# Short exercise 1:
From the records that follow the Mona Lisa essay, pick out every line containing the string "Geld". Case counts.

# Source document:
The greatest artist this world


This essay is devoted to a masterpiece by the hand of one of the greatest artist this world has seen, The Mona Lisa by Leonardo Da Vinci. The intent is to address the story behind this painting, trying to unveil some of the mysteries that lie behind her smile or at least the reason of the commission to begin with.

The artistic methods and especially the more specific description of the uniqueness of the Mona Lisa will be a focal point of the text. The portrait was painted in a theme, well known in the early sixteenth century, the differences however, both prominent and subtle; make this artwork, in the opinion of many, the Magnum Opus of Leonardo Da Vinci.

My choice of subject lies in my personal encounter with her when visiting Paris, France. The expectations I had were of course very high, 'la piece du resistance' of the Louvre must have something very special to offer. Still I told myself that the hype around this painting must have been more important in reaching her current status than the actual beauty of the painting.

To my great astonishing I must confess that even from the distance visitors have to keep from the painting, she was amazing. It is difficult to imagine that such an ordinary portrait to the lay mans eye, can still captivate and inspire it. After about ten minutes of staring at the painting, being surrounded by Japanese tourists, I left inebriated with the Mona Lisa and finally understood the publicity surrounding her.

Therefore I have written this essay.


In first appearance it seems quite remarkable and perhaps even odd, that Leonardo Da Vinci did not want to work for the margravine of Mantua, even though he was allowed to choose the setting in which the portrait would take place, as well as the delivery date. Apparently Leonardo lived off of the savings he had transferred to his account in Florence before leaving Milan. He seemed to prefer the scientific studies that did not generate any income and which were frowned upon by the people who lived in his age. In the light of this event it is even more remarkable that Leonardo decided to work per order of Francesco Del Giocondo (1460-1539) in the spring of 1503, to make a portrait of his wife Lisa Gherardini (1479-after 1551?). This portrait would later be known by the name of the 'Mona Lisa'. The reason for this remarkable decision by Leonardo could be that he had a personal relationship with the Giocondo family. The family Giocondo belonged to the same social class as Leonardo and his father Ser Piero. Da Vinci knew people who had close relationships with Francesco Del Giocondo.

Even more so, was the family-chapel of the Giocondo family located in the SS. Annunziata in Florence, the church for which Leonardo started with his cardboard with the Anna...

# Records:
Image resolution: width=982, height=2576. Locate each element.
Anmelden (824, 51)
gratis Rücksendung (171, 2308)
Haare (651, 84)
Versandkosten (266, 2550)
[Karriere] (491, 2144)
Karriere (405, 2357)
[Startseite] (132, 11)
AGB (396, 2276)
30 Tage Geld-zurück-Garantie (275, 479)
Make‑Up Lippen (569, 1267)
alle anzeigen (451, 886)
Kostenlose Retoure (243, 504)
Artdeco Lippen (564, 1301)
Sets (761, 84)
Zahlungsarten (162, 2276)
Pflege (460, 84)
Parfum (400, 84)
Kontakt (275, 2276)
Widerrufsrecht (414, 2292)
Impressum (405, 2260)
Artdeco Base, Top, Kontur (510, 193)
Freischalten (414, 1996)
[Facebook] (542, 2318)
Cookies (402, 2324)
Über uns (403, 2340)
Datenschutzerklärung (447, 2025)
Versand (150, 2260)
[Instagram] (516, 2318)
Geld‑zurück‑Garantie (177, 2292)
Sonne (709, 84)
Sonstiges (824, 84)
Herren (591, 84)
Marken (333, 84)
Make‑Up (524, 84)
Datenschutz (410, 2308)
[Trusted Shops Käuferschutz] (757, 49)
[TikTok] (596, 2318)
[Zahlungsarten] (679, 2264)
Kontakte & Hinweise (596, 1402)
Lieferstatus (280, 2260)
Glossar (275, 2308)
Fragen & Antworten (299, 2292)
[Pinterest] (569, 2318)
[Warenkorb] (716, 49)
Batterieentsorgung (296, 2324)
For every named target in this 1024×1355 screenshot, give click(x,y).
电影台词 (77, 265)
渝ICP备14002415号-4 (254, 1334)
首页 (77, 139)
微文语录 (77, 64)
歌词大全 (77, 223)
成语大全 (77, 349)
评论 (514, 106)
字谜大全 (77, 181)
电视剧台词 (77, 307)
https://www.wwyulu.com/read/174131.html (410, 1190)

# Short exercise 2:
Please copy the stretch of the Mona Lisa essay from "This essay is" through "of Leonardo Da Vinci.".

# Reply 1:
30 Tage Geld-zurück-Garantie (275, 479)
Geld‑zurück‑Garantie (177, 2292)

# Reply 2:
This essay is devoted to a masterpiece by the hand of one of the greatest artist this world has seen, The Mona Lisa by Leonardo Da Vinci. The intent is to address the story behind this painting, trying to unveil some of the mysteries that lie behind her smile or at least the reason of the commission to begin with.

The artistic methods and especially the more specific description of the uniqueness of the Mona Lisa will be a focal point of the text. The portrait was painted in a theme, well known in the early sixteenth century, the differences however, both prominent and subtle; make this artwork, in the opinion of many, the Magnum Opus of Leonardo Da Vinci.